To freeze leftover pumpkin chili, let cool completely and then transfer to a freezer-safe sealed container to store in the freezer for up to 3 months. When ready to enjoy, let the frozen chili defrost in the refrigerator overnight and then reheat in single servings in the microwave or on the stovetop over medium-low heat.

More Hot Meals in Minutes
Get family dinner on the table in about 30 minutes with My Favorite Hot Meals in Minutes. These delicious and quick dinner recipes are perfect for weeknight meals when time is short and the crowd is hungry.

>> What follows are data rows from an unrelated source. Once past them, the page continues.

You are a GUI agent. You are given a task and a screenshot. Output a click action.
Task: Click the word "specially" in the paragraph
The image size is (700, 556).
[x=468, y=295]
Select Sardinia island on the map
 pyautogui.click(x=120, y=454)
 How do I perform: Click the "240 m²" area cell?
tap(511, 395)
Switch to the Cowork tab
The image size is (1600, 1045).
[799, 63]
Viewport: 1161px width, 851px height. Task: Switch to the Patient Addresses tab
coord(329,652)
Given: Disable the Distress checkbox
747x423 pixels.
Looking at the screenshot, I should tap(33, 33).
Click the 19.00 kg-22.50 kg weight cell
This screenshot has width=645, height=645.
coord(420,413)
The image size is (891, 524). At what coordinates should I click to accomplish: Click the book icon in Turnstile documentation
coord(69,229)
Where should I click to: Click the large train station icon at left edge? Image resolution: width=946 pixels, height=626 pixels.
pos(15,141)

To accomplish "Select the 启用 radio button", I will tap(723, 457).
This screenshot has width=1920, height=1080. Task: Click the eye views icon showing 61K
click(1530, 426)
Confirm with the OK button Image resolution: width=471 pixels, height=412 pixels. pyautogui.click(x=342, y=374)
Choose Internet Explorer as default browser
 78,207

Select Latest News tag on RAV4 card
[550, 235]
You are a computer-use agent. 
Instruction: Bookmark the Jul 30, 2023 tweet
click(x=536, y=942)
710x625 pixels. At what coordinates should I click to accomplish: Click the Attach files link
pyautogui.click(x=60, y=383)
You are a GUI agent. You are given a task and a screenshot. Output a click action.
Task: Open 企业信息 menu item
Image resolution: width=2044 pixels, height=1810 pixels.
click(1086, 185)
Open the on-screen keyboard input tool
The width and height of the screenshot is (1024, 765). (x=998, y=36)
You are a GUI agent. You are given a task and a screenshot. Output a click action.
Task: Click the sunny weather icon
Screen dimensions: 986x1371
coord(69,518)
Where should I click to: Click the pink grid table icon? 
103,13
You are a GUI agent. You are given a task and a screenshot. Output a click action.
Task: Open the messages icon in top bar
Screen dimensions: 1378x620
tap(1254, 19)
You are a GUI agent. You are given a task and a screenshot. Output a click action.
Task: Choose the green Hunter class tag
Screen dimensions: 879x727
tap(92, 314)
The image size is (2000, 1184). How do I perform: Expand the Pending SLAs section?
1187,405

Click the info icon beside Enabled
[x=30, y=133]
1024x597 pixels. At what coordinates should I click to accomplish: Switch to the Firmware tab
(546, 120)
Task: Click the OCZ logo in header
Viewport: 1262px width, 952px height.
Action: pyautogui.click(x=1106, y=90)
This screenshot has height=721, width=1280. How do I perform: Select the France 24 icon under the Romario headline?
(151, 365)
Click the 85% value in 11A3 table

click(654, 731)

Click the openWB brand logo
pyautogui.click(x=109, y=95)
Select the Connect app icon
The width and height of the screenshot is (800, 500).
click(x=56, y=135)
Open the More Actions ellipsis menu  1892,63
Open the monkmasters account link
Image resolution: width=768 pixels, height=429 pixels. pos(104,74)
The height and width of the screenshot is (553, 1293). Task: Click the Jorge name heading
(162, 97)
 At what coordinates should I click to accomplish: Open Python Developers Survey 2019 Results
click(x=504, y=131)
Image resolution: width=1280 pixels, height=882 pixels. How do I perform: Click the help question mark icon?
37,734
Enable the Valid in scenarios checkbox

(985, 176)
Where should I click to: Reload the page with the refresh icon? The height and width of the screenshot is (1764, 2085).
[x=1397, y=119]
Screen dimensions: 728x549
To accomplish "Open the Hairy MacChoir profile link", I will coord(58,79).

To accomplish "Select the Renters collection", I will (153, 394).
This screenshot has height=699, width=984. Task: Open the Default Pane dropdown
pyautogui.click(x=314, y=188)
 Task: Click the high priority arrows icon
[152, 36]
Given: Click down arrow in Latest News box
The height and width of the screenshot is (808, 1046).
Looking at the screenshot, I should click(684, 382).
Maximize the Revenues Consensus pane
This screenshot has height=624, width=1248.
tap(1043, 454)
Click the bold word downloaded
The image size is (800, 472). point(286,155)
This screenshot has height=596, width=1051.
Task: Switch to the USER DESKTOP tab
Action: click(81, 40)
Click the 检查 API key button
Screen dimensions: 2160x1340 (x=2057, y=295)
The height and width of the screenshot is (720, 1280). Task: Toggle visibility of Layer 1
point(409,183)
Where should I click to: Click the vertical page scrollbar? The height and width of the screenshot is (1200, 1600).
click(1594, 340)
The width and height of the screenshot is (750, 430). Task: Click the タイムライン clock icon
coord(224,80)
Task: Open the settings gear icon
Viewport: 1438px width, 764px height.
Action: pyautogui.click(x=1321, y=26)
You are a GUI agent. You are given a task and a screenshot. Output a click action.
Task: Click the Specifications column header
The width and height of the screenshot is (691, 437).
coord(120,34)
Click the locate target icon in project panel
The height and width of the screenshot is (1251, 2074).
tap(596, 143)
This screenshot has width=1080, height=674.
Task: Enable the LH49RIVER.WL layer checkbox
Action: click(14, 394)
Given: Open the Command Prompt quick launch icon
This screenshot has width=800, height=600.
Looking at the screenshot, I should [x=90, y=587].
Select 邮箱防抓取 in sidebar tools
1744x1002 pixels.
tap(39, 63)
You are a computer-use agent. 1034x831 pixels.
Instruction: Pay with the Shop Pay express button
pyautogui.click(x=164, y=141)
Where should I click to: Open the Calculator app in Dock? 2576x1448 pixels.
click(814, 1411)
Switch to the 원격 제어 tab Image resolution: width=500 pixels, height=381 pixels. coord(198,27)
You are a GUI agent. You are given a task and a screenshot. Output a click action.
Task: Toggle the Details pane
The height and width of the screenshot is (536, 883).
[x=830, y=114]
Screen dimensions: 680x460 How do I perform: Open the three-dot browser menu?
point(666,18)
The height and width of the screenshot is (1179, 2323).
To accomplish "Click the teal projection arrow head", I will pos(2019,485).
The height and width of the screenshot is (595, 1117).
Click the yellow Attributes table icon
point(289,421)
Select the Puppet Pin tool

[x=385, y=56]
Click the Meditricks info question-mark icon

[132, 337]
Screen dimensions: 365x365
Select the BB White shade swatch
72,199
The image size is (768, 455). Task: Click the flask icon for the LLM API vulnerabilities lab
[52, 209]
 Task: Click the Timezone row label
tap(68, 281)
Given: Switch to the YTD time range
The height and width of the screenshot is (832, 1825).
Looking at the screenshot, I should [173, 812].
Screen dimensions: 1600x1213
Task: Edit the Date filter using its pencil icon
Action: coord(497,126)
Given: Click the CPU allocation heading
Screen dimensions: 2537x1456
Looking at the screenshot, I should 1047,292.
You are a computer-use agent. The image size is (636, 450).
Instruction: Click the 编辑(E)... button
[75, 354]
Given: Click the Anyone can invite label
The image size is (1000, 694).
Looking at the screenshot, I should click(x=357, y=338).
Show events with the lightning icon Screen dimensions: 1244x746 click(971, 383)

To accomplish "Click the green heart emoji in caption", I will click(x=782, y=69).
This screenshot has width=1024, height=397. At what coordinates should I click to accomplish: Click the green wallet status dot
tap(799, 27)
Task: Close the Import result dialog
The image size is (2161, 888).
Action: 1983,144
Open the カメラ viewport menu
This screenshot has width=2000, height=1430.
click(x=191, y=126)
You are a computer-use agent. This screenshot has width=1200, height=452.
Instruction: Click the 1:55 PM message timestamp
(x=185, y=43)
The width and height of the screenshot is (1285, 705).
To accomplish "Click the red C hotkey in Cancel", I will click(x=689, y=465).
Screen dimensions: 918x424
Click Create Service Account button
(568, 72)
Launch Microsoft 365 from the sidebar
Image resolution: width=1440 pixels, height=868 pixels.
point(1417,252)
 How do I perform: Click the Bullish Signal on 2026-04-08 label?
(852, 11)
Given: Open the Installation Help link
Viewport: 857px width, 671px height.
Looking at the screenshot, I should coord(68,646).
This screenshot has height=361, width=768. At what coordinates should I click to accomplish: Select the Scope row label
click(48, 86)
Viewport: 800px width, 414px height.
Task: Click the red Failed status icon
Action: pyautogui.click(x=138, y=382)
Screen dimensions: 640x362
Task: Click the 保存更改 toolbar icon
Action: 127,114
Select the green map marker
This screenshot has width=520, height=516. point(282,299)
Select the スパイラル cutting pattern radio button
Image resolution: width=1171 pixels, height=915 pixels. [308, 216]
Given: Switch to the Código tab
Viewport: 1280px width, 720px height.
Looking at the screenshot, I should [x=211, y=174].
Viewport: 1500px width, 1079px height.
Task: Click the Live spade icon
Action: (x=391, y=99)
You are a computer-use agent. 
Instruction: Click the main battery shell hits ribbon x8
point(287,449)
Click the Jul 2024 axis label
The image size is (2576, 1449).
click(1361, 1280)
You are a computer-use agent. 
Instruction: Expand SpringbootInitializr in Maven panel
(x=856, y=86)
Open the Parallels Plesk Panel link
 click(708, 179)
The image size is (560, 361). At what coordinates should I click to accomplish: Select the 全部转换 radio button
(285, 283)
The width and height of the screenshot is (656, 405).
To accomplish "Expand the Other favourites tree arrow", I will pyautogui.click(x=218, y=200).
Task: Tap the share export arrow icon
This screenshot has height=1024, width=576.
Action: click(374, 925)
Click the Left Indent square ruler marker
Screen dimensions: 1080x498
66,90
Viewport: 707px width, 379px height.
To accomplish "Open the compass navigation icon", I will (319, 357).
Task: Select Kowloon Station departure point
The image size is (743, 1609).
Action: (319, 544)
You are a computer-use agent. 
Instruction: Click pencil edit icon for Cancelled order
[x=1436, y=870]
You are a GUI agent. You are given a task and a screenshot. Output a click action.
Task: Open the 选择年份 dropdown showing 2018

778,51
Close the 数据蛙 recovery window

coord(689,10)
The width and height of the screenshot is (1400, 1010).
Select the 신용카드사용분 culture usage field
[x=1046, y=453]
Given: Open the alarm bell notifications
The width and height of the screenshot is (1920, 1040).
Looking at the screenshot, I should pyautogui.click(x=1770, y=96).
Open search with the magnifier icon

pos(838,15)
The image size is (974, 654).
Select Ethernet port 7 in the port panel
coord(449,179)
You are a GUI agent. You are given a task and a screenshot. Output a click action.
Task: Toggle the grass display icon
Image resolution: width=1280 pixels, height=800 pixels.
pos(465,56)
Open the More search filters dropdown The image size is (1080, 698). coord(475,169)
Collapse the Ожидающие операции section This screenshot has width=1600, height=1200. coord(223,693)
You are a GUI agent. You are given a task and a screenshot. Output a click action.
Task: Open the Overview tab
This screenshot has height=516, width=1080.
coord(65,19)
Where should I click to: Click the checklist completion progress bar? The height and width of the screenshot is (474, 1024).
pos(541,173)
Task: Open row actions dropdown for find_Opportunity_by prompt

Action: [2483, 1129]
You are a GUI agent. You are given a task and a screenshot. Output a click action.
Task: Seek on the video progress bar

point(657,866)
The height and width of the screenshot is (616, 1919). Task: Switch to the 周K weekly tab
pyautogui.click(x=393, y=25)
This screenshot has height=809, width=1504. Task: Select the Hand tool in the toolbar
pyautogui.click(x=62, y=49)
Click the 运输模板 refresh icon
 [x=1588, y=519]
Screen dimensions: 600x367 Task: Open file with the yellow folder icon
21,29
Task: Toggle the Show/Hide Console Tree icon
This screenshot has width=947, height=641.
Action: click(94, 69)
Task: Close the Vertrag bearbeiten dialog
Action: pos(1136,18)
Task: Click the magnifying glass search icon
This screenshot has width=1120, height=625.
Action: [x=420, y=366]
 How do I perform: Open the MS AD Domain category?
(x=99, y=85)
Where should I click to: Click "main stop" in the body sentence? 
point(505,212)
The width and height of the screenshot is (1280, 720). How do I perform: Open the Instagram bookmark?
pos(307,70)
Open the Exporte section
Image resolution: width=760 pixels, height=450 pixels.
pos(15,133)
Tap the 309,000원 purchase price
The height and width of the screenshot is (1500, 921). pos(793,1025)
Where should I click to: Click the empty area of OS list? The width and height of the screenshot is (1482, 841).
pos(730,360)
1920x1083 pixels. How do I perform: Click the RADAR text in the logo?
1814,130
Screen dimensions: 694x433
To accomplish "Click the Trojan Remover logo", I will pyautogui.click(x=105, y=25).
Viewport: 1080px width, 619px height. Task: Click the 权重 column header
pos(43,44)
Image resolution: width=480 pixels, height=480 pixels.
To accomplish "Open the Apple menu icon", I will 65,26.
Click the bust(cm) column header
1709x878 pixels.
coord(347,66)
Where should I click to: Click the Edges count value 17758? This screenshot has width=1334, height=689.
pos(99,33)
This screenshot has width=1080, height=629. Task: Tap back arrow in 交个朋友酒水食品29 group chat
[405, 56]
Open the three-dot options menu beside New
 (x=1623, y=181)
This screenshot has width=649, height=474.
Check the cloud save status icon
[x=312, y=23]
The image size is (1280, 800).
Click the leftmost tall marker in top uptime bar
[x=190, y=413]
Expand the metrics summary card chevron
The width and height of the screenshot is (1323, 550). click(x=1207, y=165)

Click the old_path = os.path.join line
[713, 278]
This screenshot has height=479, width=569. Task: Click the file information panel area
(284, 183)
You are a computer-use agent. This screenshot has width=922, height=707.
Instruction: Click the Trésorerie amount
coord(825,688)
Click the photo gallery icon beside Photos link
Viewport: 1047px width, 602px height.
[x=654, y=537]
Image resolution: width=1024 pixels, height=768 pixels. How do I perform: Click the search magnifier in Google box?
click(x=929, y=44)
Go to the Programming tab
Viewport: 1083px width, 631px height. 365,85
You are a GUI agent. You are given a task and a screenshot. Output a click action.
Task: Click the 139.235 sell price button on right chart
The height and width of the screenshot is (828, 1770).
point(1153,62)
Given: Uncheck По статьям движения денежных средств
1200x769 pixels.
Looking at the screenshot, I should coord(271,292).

If you make this Pumpkin Chicken Chili be sure to snap a picture and share it with me on Instagram @thebakermama so I can see. If you’re on Facebook, be sure to join my Friends of The BakerMama group to connect and share all the fun and yummy recipes of mine that you make! I just love seeing how inspired and creative y’all get with the ideas I share. Enjoy!
xoxo,


Pumpkin Chicken Chili
- Prep Time: 5 minutes
- Cook Time: 20 minutes
- Total Time: 25 minutes
- Yield: 6-8 servings
Description
This hearty Pumpkin Chicken Chili keeps a cold day at bay with shredded rotisserie chicken, black beans, southwestern spices, and flavorful pumpkin.
Ingredients
- 1 tablespoon canola oil
- 1 medium white onion, chopped
- 2 cloves garlic, minced
- 2 teaspoons chili powder
- 1 teaspoon cumin
- 1 teaspoon dried oregano
- 1 teaspoon cinnamon
- 1 teaspoon kosher salt
- 2 cups chicken broth
- 1 (15 ounce) can pure pumpkin puree
- 1 (10 ounce) can diced tomatoes with green chilies (such as Rotel), undrained
- 2 (15 ounce) cans black beans, undrained
- 3 cups cooked and shredded rotisserie chicken
- juice of 1 lime
- more salt to taste
Instructions
- Heat canola oil in a large pot over medium heat.
- Add chopped onion and minced garlic. Let sauté for about 5 minutes until onions become translucent.
- Stir in chili powder, cumin, oregano, cinnamon and salt.
- Add chicken broth, pumpkin puree, diced tomatoes, 2 cans black beans, and shredded chicken to the mixture in the pot. Stir to combine.
- Let soup simmer over medium heat until heated all the way through.
- Add juice of 1 lime and season with salt to taste before serving. Serve with chips or cornbread.